Transitions: Michael Gross (1948-2015). Before there was Saturday Night Live there was National Lampoon, a humor magazine founded by former members of the Harvard Lampoon along with a random, wild-bunch group of writers, illustrators, humorists, photographers, most of whom were educated at East Coast Ivy League colleges and all of whom possessed a very healthy (and for quite some time) very commercial outlook on the inherent zaniness and humor of the American culture. From National Lampoon came the great humor writers of the last part of the twentieth century, lead by Doug Kenney, the Editor-In-Chief who would go on to write two of the funniest and most iconic films of all time, Animal House and Caddyshack. National Lampoon was not so much a publication as an attitude and the Golden Rule at the magazine was that “no one gets a free pass..not your mother, your father, the President, the Pope, your wife, your ex-girlfriend. Everyone is a target.” Realistically, that’s the only way such a publication can approach editorial content, because if anyone gets a pass–i.e. is not subject to withering scrutiny and humor–then the nasty issue of joke favoritism comes up and, well, that’s not funny.
The co-conspirators at National Lampoon, besides ringleader Kenney, included PJ O’Rourke, Henry Beard, Michael O’Donoghue, Anne Beatts, George W.S. Trow, John Hughes, Chris Miller, Gerry Sussman, Sean Kelly, Tony Hendra and many others. The talent pool was astounding and smart (dumb people are not funny intentionally…..it takes a very smart person to produce great humor). You can read the history of National Lampoon in Rick Meyerowitz’s terrific book, Drunk, Stoned, Brilliant, Dead (you would not necessarily think that humor writing is a hazardous task but it is, not because of the work itself but the lifestyle that generates such a mindset). From this group came, eventually, the long-running hit TV show, Saturday Night Live , which was born out of the National Lampoon Radio Hour, Lemmings, a live National Lampoon stage show that brought us, among others, John Belushi, Dan Ackroyd, Chevy Chase, Harold Ramis, Christopher Guest, or in short, a good portion of the original cast of Saturday Night Live. The talent, risk-taking, and generally dangerous attitude of the contributors combined to create a super-nova of humor, whose influence has been felt for over 40 years now.

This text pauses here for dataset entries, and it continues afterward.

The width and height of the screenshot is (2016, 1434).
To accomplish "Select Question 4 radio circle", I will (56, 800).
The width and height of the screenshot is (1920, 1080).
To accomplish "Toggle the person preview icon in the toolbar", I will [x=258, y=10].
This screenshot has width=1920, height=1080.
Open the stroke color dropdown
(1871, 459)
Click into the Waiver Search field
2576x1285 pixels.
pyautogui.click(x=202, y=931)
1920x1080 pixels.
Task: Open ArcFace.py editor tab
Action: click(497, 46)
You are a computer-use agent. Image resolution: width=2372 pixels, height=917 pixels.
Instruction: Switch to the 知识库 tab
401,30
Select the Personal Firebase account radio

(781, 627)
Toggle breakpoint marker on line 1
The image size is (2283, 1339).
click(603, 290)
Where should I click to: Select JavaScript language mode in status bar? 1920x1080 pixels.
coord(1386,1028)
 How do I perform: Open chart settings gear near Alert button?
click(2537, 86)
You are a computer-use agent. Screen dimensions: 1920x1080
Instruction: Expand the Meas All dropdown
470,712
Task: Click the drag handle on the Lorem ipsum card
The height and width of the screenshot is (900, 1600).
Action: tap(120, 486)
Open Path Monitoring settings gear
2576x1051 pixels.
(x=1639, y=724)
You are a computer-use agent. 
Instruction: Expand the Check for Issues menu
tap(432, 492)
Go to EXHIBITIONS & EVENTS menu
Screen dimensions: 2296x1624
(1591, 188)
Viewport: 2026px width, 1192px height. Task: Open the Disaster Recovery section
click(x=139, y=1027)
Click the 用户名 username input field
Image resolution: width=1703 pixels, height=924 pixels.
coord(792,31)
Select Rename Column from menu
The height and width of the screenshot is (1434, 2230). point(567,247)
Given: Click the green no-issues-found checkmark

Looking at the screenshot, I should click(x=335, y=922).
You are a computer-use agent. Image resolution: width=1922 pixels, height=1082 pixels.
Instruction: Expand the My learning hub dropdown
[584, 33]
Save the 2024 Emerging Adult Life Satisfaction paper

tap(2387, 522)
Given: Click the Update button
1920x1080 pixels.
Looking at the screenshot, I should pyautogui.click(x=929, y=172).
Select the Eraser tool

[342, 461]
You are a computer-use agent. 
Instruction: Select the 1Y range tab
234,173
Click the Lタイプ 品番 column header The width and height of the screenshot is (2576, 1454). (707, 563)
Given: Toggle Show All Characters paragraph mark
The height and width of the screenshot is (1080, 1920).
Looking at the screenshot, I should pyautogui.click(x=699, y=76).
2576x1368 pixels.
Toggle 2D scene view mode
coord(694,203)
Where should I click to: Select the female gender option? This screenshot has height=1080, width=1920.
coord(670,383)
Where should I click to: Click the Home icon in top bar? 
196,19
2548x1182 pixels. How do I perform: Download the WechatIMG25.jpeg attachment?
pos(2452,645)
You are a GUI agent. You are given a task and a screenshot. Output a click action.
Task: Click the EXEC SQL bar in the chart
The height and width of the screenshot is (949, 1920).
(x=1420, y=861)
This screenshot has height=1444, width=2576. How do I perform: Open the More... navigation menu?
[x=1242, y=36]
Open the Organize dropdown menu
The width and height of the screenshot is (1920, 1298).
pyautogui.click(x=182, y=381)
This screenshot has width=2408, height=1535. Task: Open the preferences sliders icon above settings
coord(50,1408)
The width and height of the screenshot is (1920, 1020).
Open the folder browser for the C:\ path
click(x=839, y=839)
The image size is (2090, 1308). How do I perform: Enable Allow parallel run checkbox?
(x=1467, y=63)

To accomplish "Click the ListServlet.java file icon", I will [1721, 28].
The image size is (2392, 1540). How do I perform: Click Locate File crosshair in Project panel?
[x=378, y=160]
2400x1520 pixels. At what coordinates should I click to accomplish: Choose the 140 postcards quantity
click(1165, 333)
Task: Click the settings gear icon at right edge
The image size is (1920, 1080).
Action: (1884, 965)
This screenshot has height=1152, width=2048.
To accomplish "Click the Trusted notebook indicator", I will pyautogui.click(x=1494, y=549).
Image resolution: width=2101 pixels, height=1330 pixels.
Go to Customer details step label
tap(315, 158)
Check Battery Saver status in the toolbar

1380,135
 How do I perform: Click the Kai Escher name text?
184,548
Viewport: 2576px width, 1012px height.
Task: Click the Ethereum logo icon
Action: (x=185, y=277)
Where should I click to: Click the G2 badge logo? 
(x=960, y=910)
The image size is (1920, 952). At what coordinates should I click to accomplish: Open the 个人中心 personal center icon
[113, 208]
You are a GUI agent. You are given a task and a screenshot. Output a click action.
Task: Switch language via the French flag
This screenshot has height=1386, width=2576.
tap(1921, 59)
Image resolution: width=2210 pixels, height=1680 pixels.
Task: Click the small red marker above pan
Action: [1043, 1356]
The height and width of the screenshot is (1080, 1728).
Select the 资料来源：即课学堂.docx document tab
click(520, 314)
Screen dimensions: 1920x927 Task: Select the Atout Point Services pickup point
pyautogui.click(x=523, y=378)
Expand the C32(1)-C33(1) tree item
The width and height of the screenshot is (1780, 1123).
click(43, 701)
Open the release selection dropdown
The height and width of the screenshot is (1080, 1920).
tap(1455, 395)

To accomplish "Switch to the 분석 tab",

Organizing the editorial material of a publication like National Lampoon was a next to impossible task–the content was random, and always right on the deadlines and the budgets could fit in a coffee shop change jar– and ultimately the job went to Michael Gross, a California-born art director/designer who brought a strong streak of professionalism to a publication that personified the credo of “making it up as we go along”. A National Lampoon idea session (editorial meeting) was just as likely to evolve into an uproarious cocktail (and other substances) party as a formal meeting, but out of those sessions came the ideas and concepts that turned the publication into a legend. Gross was noted in his New York Times obituary as the designer of the logo for the Ghosbusters movies (he became an accomplished film producer), probably because that’s the piece of his work that is most widely known. But to those who followed National Lampoon it was Michael Gross’s ability to communicate humor with a single image or to parody something as iconic as a high school yearbook with perfect pitch. The Times obit covers the broad span of Gross’s eclectic career, but to many people, the cover above that Gross produced for the magazine, is the very best magazine cover ever. Michael Gross was a very big part of American culture and we all laughed a lot because of it. He will be missed, but he will not be forgotten.
The Fine Print: the writer contributed to National Lampoon and has one (tiny) piece featured in Would You Buy A Used War From This Man. A Collection of Political Humor from National Lampoon. He doesn’t remember much about the experience and will neither confirm nor deny any stories about that era of his life.